**WHAT YOU SHOULD DO**
Please copy out the lines, beginning at the line that has "At what coordinates" and stopping after the line that has "The width and", keeping the requests. Multiply each coordinate in the answers by 1.45 and round to whole numbers with halves rounded up, leaving out the pictures and any other lines.

**PROVIDED INFORMATION**

-- -- --

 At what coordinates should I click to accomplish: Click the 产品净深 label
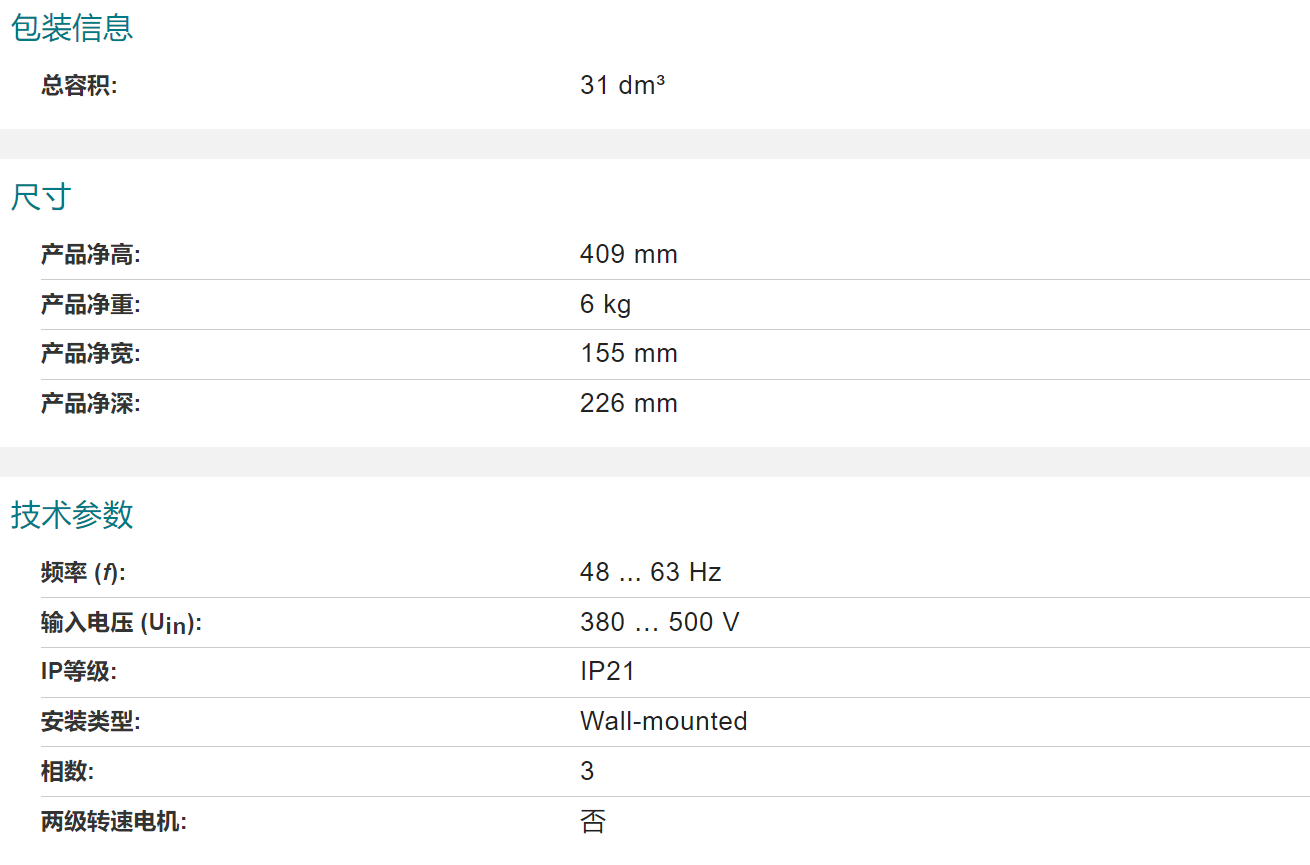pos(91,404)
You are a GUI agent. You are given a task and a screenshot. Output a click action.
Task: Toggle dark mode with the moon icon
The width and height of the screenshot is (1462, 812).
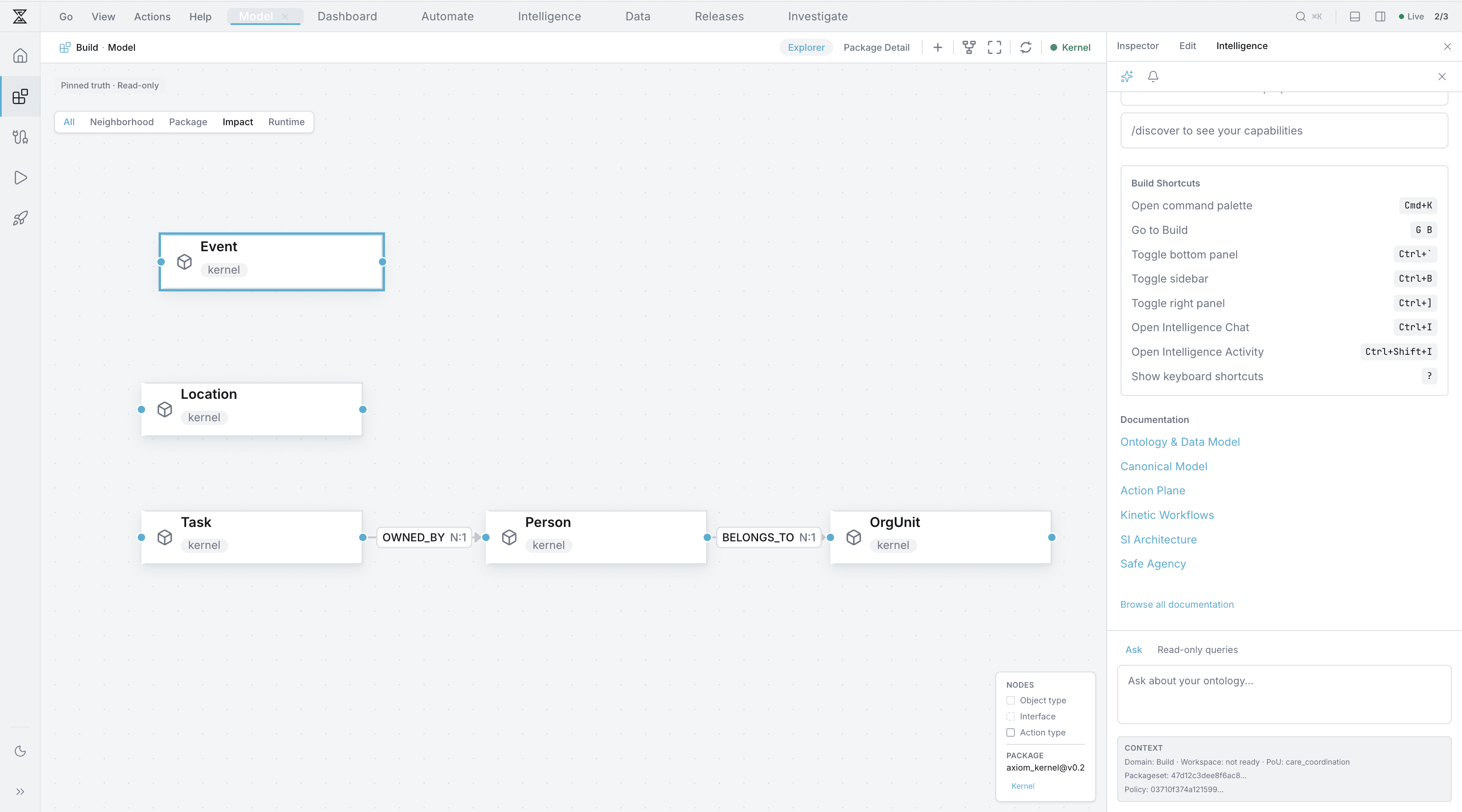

-- -- --

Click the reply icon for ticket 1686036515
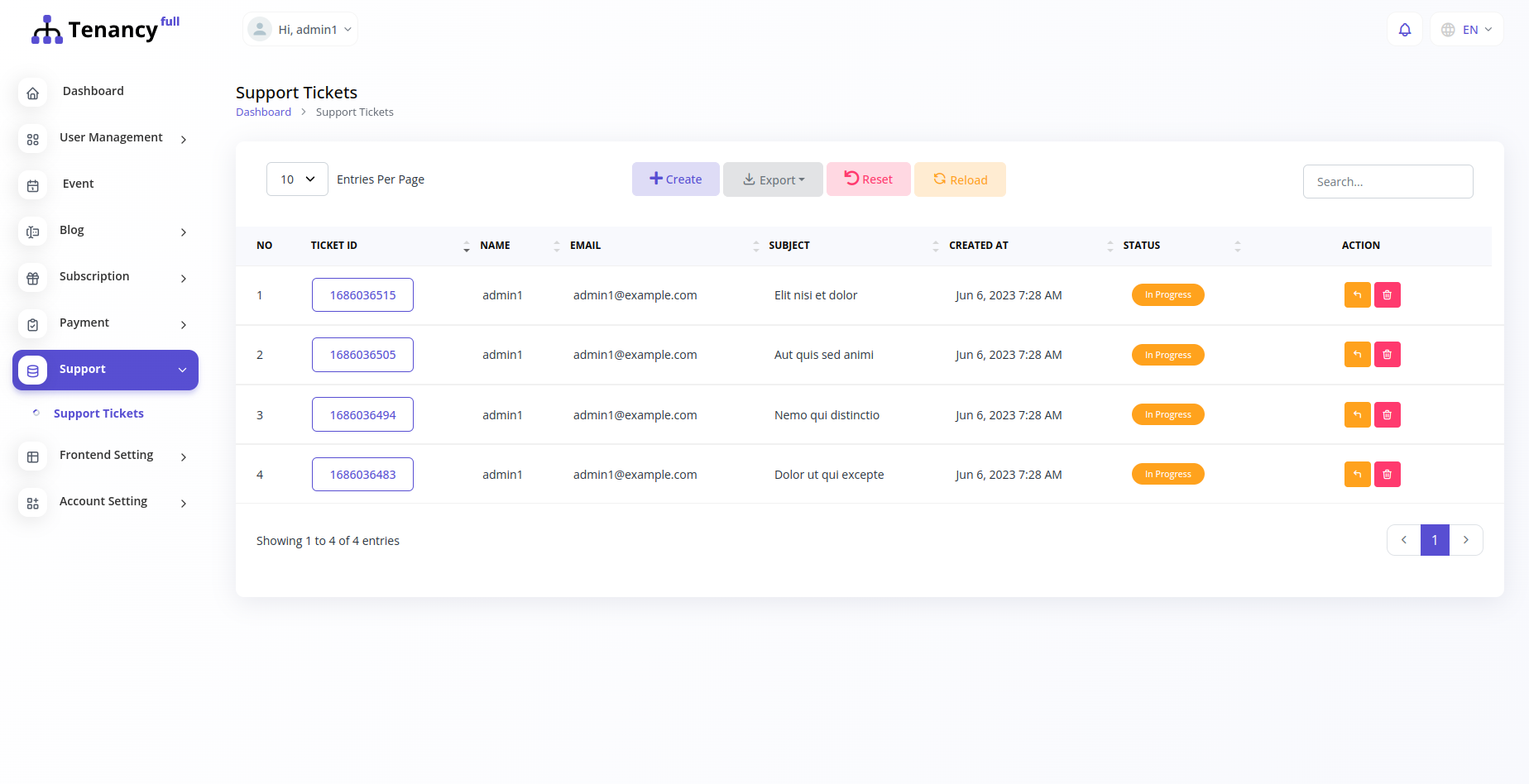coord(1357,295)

-- -- --

**TASK OUTPUT**
 At what coordinates should I click to accomplish: Click the 产品净深 label
pos(132,586)
You are a GUI agent. You are given a task and a screenshot. Output a click action.
Task: Toggle dark mode with the moon icon
The width and height of the screenshot is (1462, 812).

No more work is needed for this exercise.